The creation of the Guambianos

the myth of the creation of the Guambianos which follows is taken from the first part of a story published on the website of the Colombian anthropologist Luis Guillermo Vasco. The creation of the Guambianos is as follows:

The creation myth of the Guambianos


First, it was the land… and then came the lagoons, the big lagoons. The largest of them was that of Nupisu, Piendamo, in the middle of the savannah, of the moor, like a womb, like a heart; It is Nupirrapu, which is a very deep hole.

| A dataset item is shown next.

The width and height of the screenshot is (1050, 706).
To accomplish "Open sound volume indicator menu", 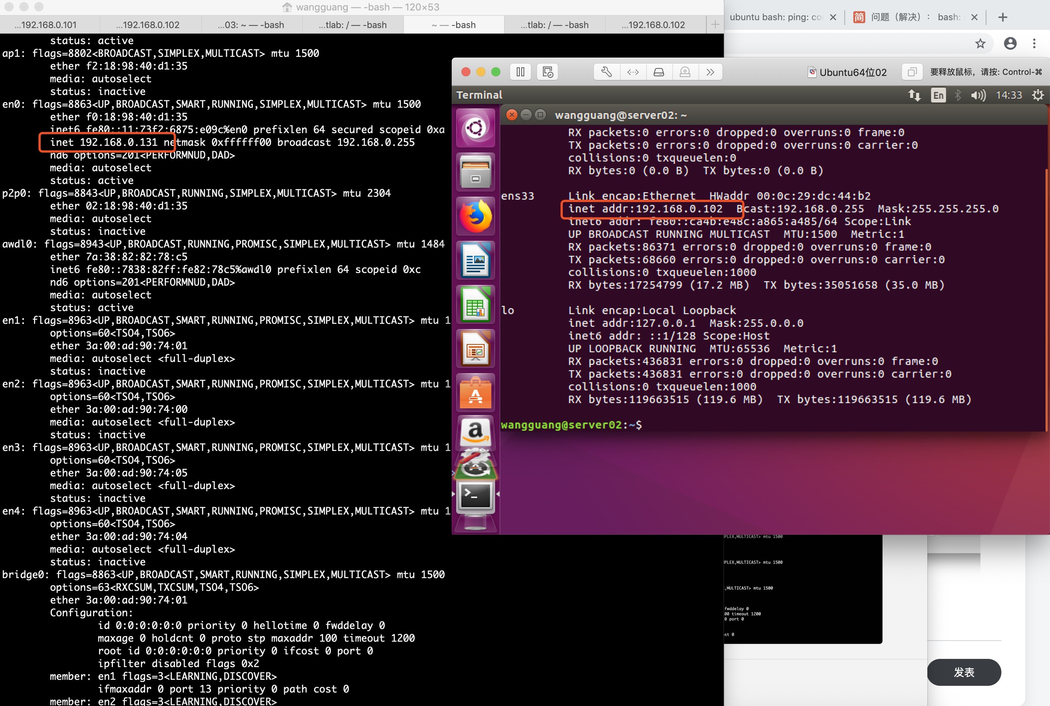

Water is life. First, land and water. Water is neither good nor bad. This is where the good and bad things come from. There, in the heights, it was water. It was raining intensely, with torrential downpours, downpours, squalls, storms. The rivers became large, with immense landslides that swept away mountains and brought stones like houses; there were great floods and floods.

It was bad water. At that time, these deep guaicadas (hollow between two mountains) and these rocks were not like that, as we see them today, all this was pure mountain, these rivers made them when they flowed until they formed the sea. The water, that's life. It is born in the headwaters and descends in the rivers to the sea. And it returns, but not through the rivers themselves, but through the air, through the clouds.

Climbing the guaicadas and the mountain ridges, she reaches the páramo, the savannahs, and the rain falls again, the water falls, that which is good and bad. There she arrives, like earth and water, she is he-she (The Pishimisak is the perfect unity, the perfect pair; he contains in his being the two principles, the masculine and the feminine, which together give multiplication; but, at the same time, it is made up of two characters: the pishimisak itself and the kallim).

It's the Pishimisak, masculine and feminine at the same time, which has always existed, all white, all good, all fresh. From water was born kosrompoto, the rainbow that illuminated everything with its light; there it shone, the Pishimisak saw him light up.

They bore much fruit, they gave much life. The water was in the desert. At the bottom the plants dried up, the flowers fell, the animals died. When the water went down, everything grew and flourished, all the grass grew and there was food here. It was good water.

Before, in the savannas of the páramo, the Pishimisak took all the meals, all the food. Everything belonged to him. It was already there when the landslides took place which dragged gigantic stones which formed the guaicadas. But there were other landslides. Sometimes the water was not born in the lagoons to run towards the sea, but filtered into the earth, stirred it up, loosened it and landslides occurred.

These collapsed centuries in advance, leaving large wounds in the mountains. From them came the humans who were the root of the natives. They called the collapse pirran uno, that is to say, to give birth to water.

The humans who were born there, they called the Pishau. The Pishau came from landslides, they came from river floods. Under the water they came crawling and hitting the big stones, above them the mud, the earth, then the dirty water; on the surface, the fence, the branches, the leaves, the uprooted trees and, above all, the children, the chumbados, arrived.

The previous ones are born from water, come into the shau, remnants of vegetation that hang around and grow. They have been natives here for centuries and centuries. Where the collapse occurred, in the great wound of the earth, the smell of blood remained; it is blood sprinkled by nature, just as a woman sprinkles blood when giving birth to a child.

The Pishau were not other peoples, they were the same Guambianos, very wise giants who ate salt from here, our own saltines, and who were not baptized. They occupied all our territory, they built all our Nupirau before the arrival of the Spanish. Our land was large and very rich.

There were mines of very precious minerals, such as gold which was found in Chisquío, San José and Corrales, fine woods, fish, animals of the hills and many other resources that we knew how to use in our work to live well.

This was the creation myth of the Gambianos.